WORK TASK: Search the records for the word "Given" and copy every line in which it occurs.

____________________

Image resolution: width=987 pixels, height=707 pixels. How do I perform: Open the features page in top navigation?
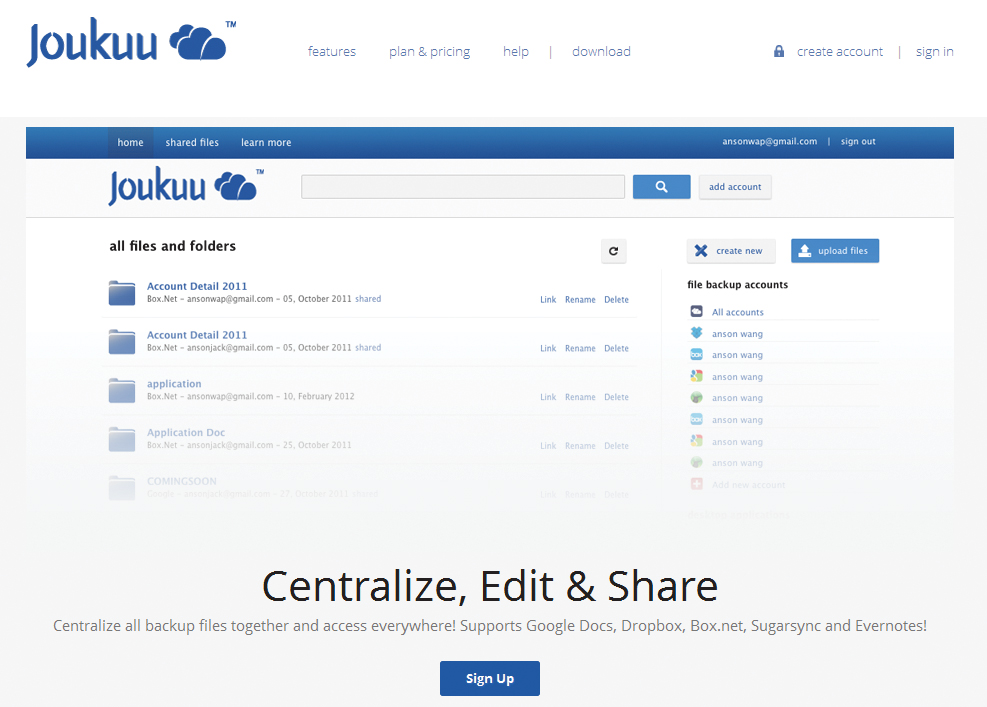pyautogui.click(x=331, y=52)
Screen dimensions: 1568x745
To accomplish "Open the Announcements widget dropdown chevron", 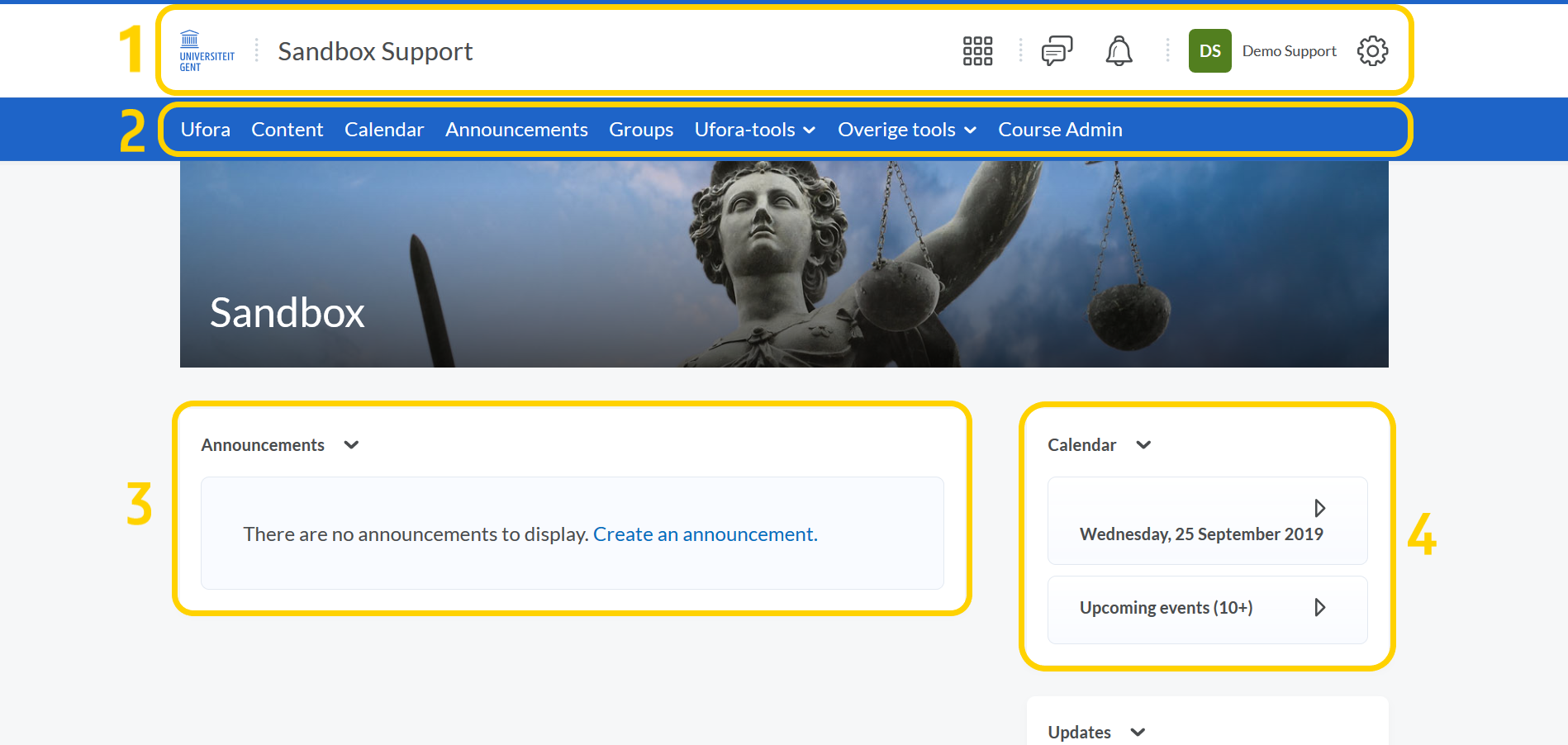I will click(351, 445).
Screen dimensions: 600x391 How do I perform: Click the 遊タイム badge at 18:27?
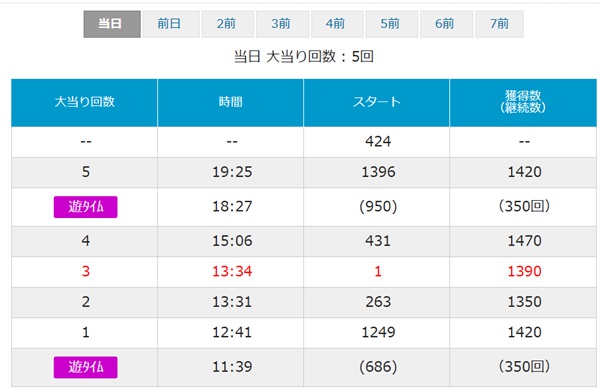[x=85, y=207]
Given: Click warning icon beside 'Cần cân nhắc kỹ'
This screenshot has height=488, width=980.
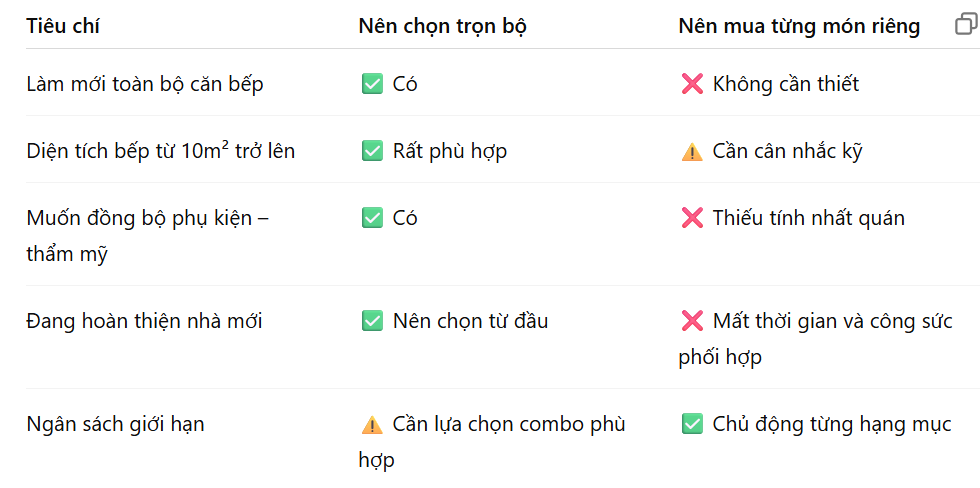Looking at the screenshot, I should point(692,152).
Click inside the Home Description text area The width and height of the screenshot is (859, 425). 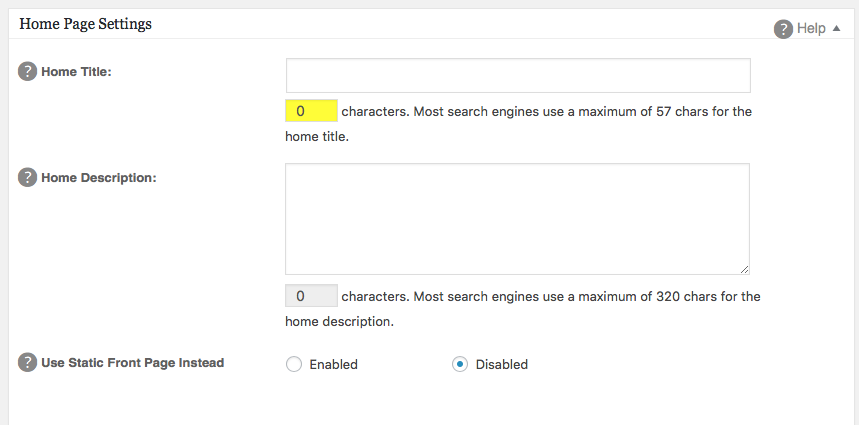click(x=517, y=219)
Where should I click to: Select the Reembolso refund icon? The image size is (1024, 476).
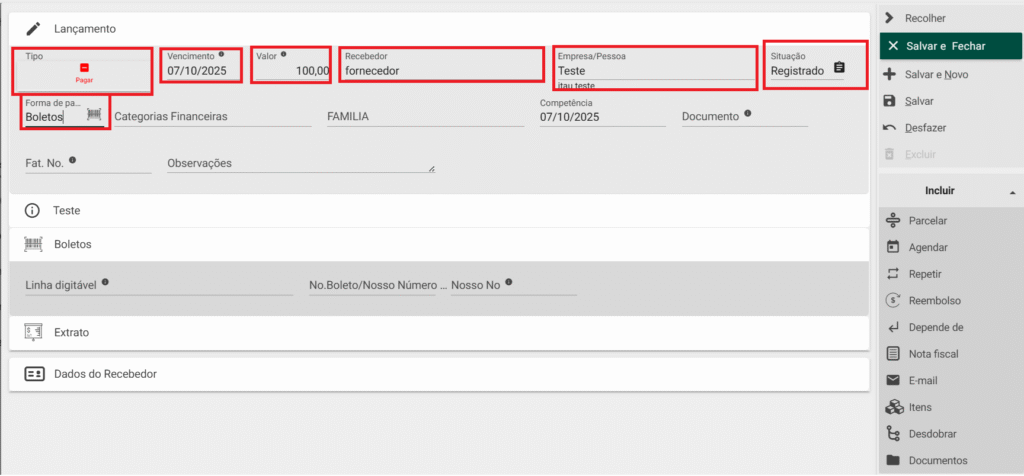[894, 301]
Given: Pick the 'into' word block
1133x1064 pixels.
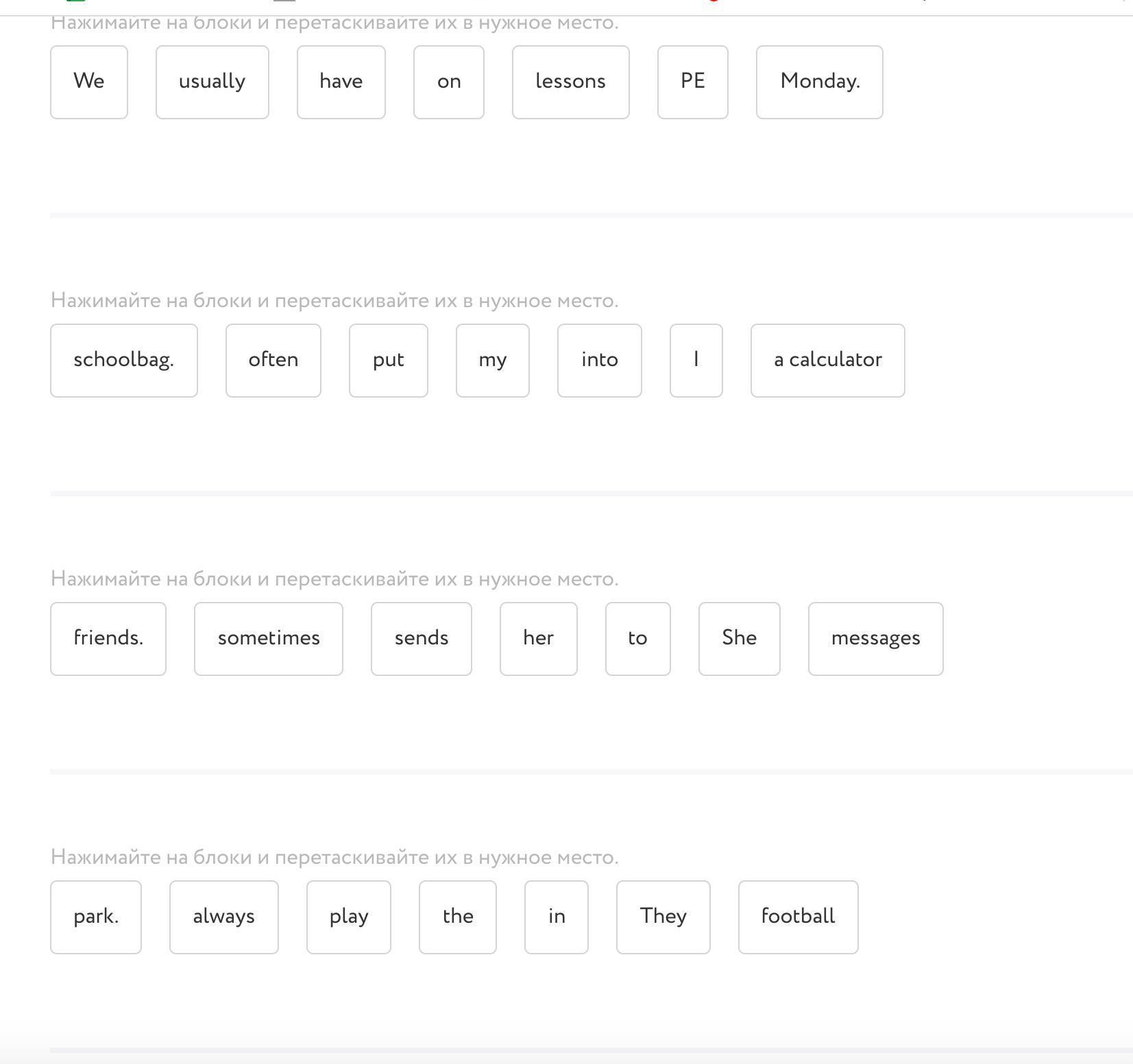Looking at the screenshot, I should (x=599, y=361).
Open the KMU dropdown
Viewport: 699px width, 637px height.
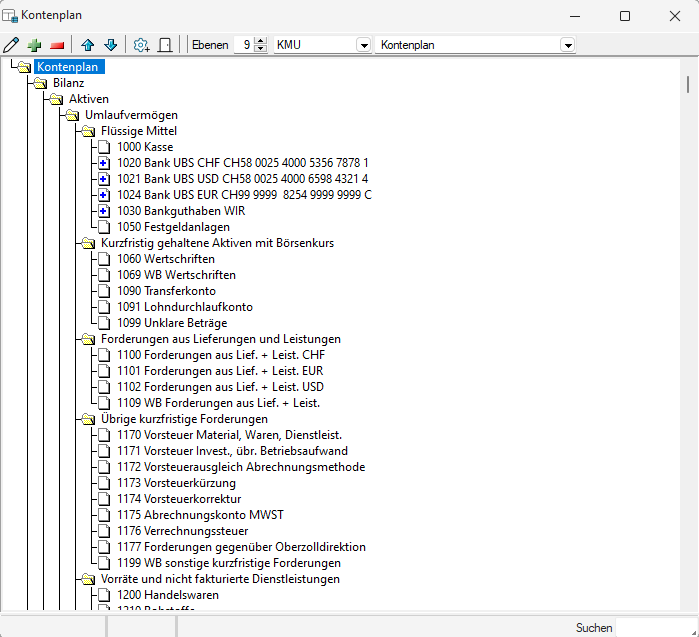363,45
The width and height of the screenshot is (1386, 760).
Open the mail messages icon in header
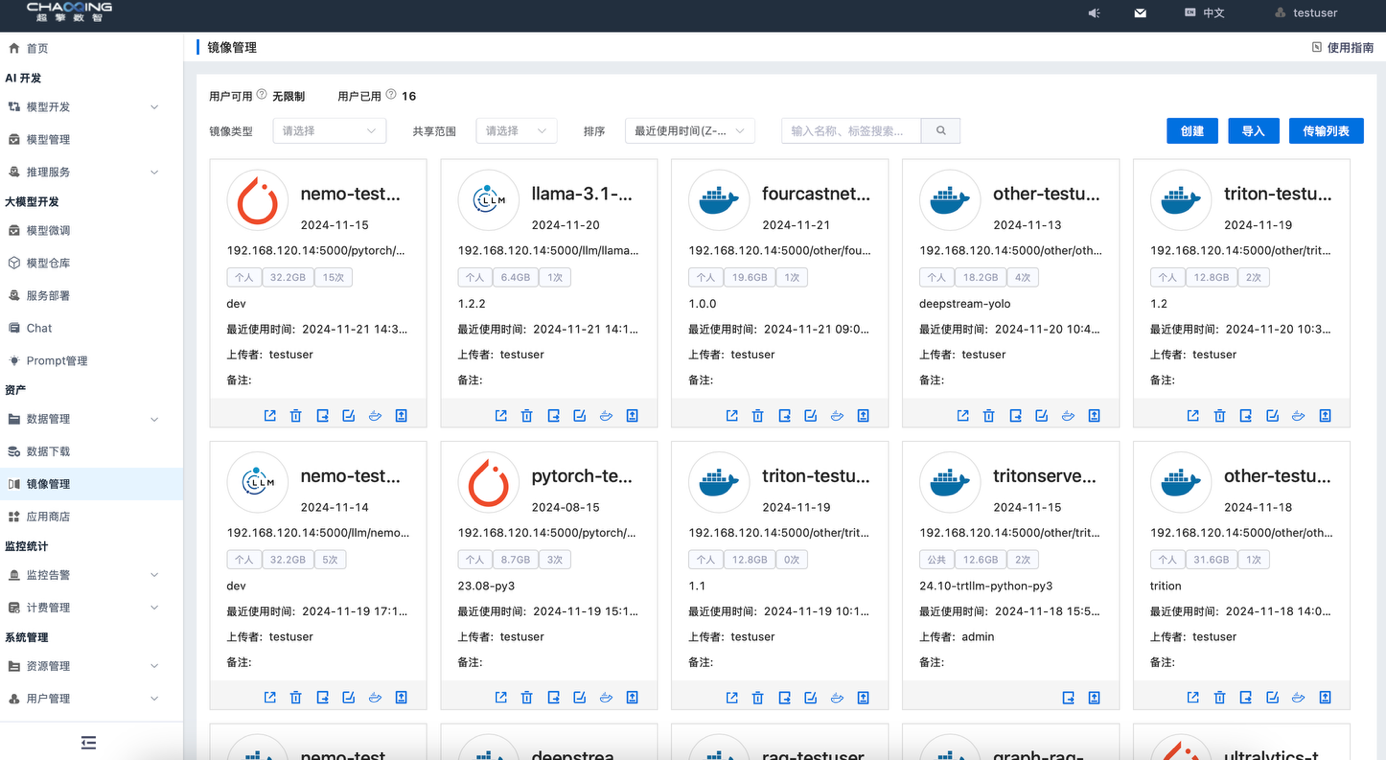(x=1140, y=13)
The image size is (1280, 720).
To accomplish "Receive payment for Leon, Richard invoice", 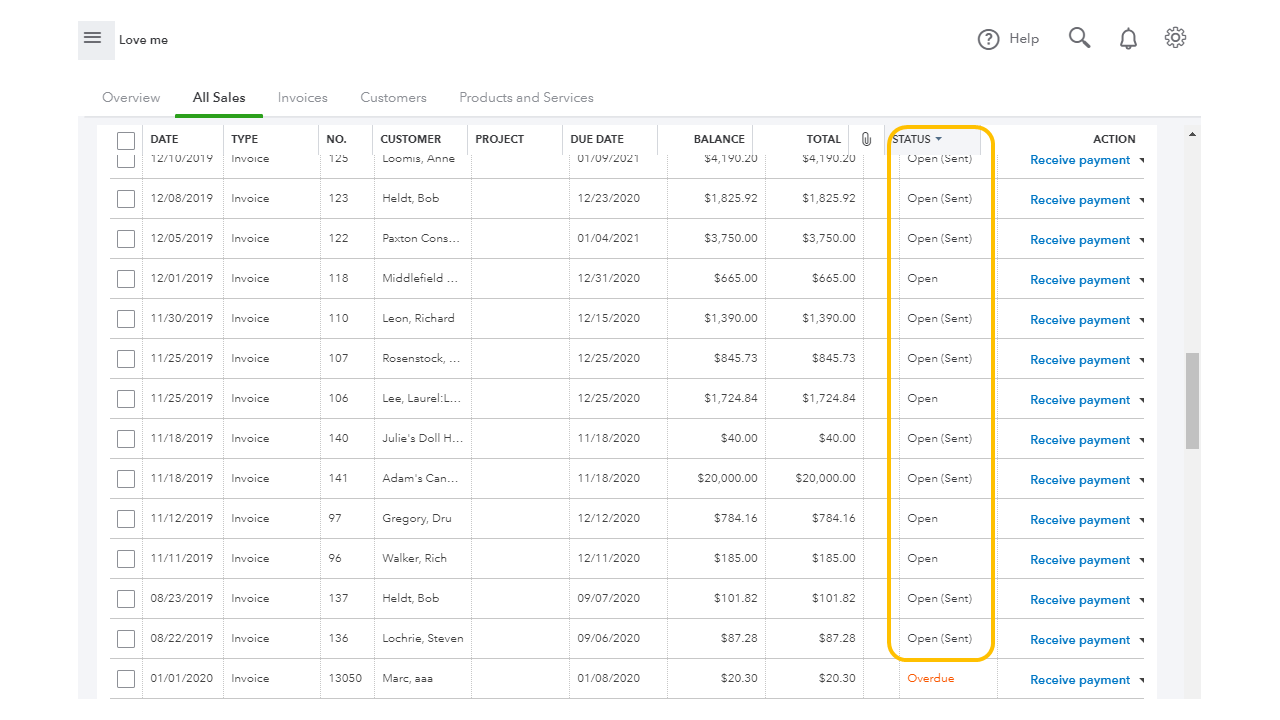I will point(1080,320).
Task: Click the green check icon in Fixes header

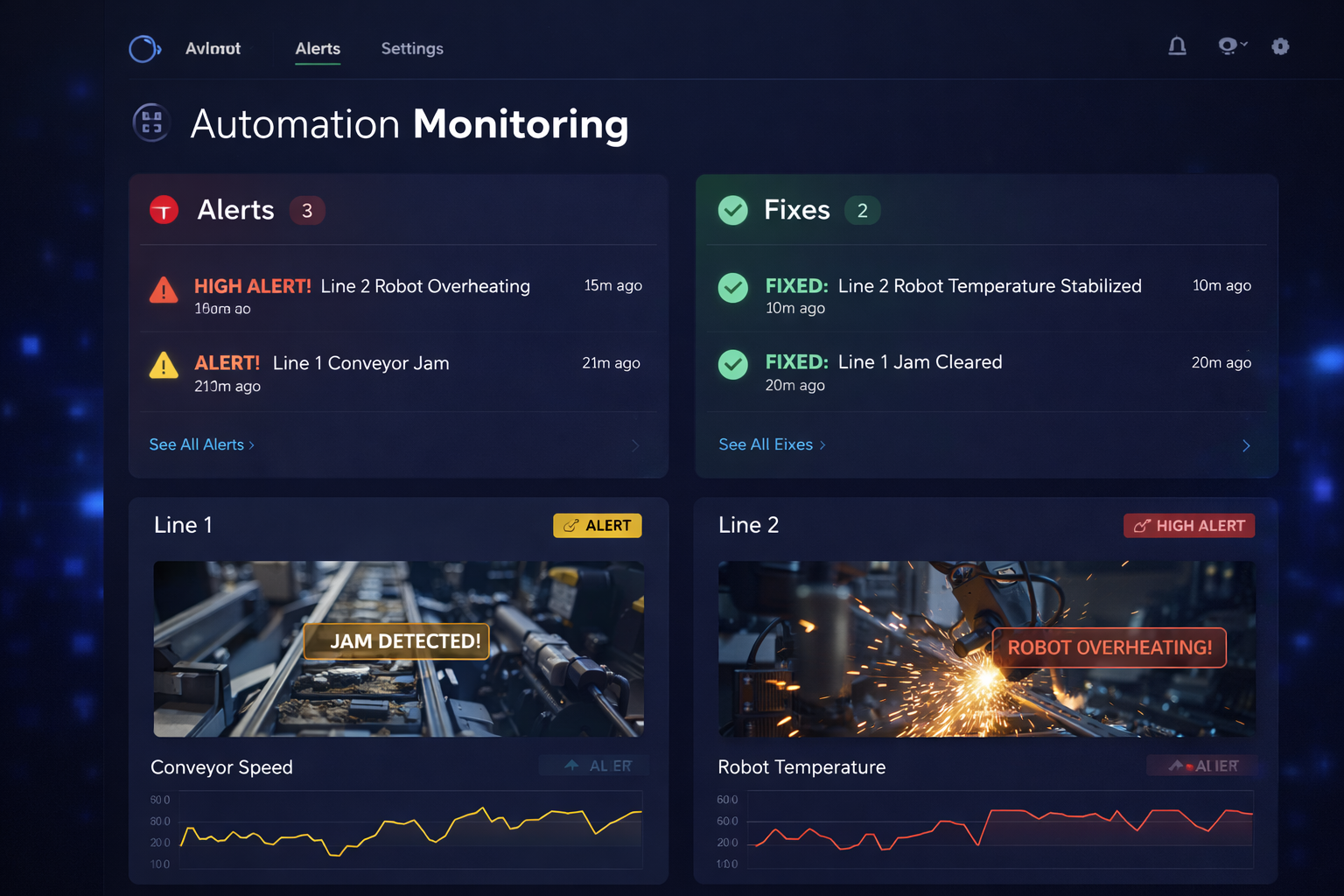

____________________

RESULT BELOW:
Given: Click warning icon beside 'Cần cân nhắc kỹ'
Given: Pick the 'into' word block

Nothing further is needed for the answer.